Johnson & Johnson honors CWRU grad students
BioComm seeks to accelerate commercialization of biomedical research
CLEVELAND – Case Western Reserve University graduate student JeShaune Jackson admires innovation. He also knows that ideas derived in a research lab often end up shelved.
So the 25-year-old Weatherhead School of Management student, with other Case Western Reserve students from medicine, law, business and other disciplines, collaborated to create BioComm, an organization to help biomedical research make the difficult leap from lab to commercial market.
BioComm, which Jackson founded, recently took second place—and a $5,000 prize—out of 74 student teams in the 2012 Be Vital Challenge, a national competition sponsored by the consumer health company Johnson & Johnson to inspire students “to be vital creatively.”
Long-term, the vision for BioComm is an organization that develops business plans and strategies for on-campus biomedical research and to host workshops to teach othrs how to take a product from design to distribution.
Pooling limited resources, including spare time, Jackson's BioComm group made a video for the Be Vital competition.

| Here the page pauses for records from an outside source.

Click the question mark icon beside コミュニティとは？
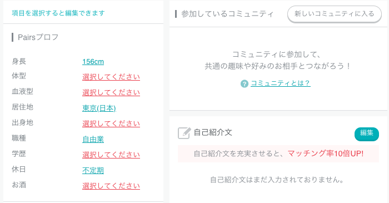 tap(245, 83)
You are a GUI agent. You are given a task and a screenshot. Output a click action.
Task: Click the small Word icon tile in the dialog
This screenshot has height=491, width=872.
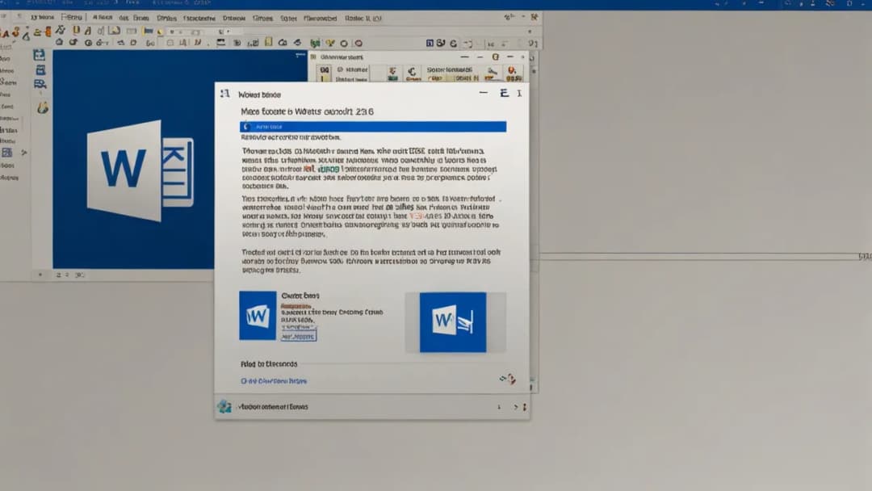[x=258, y=316]
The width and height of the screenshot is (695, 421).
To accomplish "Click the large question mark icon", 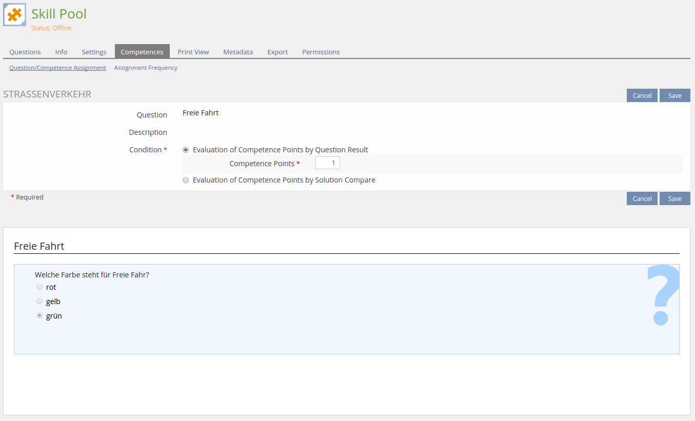I will click(x=662, y=295).

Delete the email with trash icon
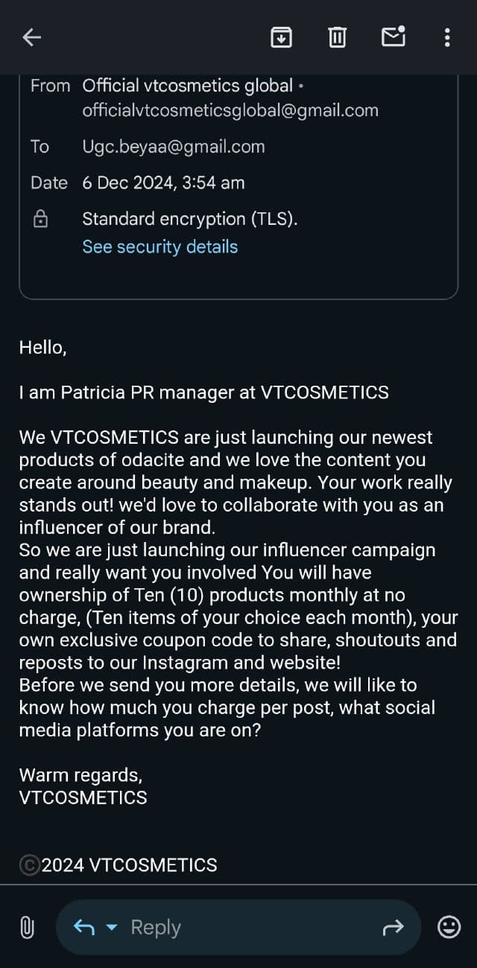[x=338, y=36]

(video link: http://www.bevitalchallenge.com/contests/showentry/1338239?showH2HDetails=true)
"What I'm trying to do,” Jackson explains in the group’s video contest entry, “is focus on entrepreneurial biotechnology, pretty much catalyzing technologies from the lab to get them to the outside world as actual products, from bench to bedside."
Jackson, with graduate students Uram Lee, Wesley Mershon and Brandon Pochatila, accepted the award on Nov. 16 in Orlando, Fla., where Case Western Reserve finished behind only UCLA, which received a $10,000 prize.
Jackson says he and others in his group were inspired by CWRU's interdisciplinary academic program Fusion – which combines the brainpower of students in business management, law and science/engineering programs for translational research.
The BioComm group had some guidance from the university's Technology Transfer Office, but BioComm wasn’t created for course credit.
Jackson says he hopes to bridge the gap that prevents scientific discoveries from getting to people who need help. He says scientists tend not to understand commercialization, and professionals trained to translate research into marketable business ventures tend to take on relatively few. Research can get lost in the maze.
Jackson said the $5,000 J&J award will be used to keep BioComm going, while seeking new challenges. He knows there are plenty to be found. Besides being an MBA candidate at Weatherhead, he has been a commercialization intern at the Cleveland Clinic, where he has been involved in regenerative medicine research.
The BioComm business plan submitted for the Be Vital competition describes Cleveland as an emerging world medical center and a perfect location for start-up biotech companies. Jackson says he has sought wide-ranging guidance within Cleveland’s emerging medical community.
"I'm proud of what we have accomplished so far," Jackson says. "I hope this is just the beginning."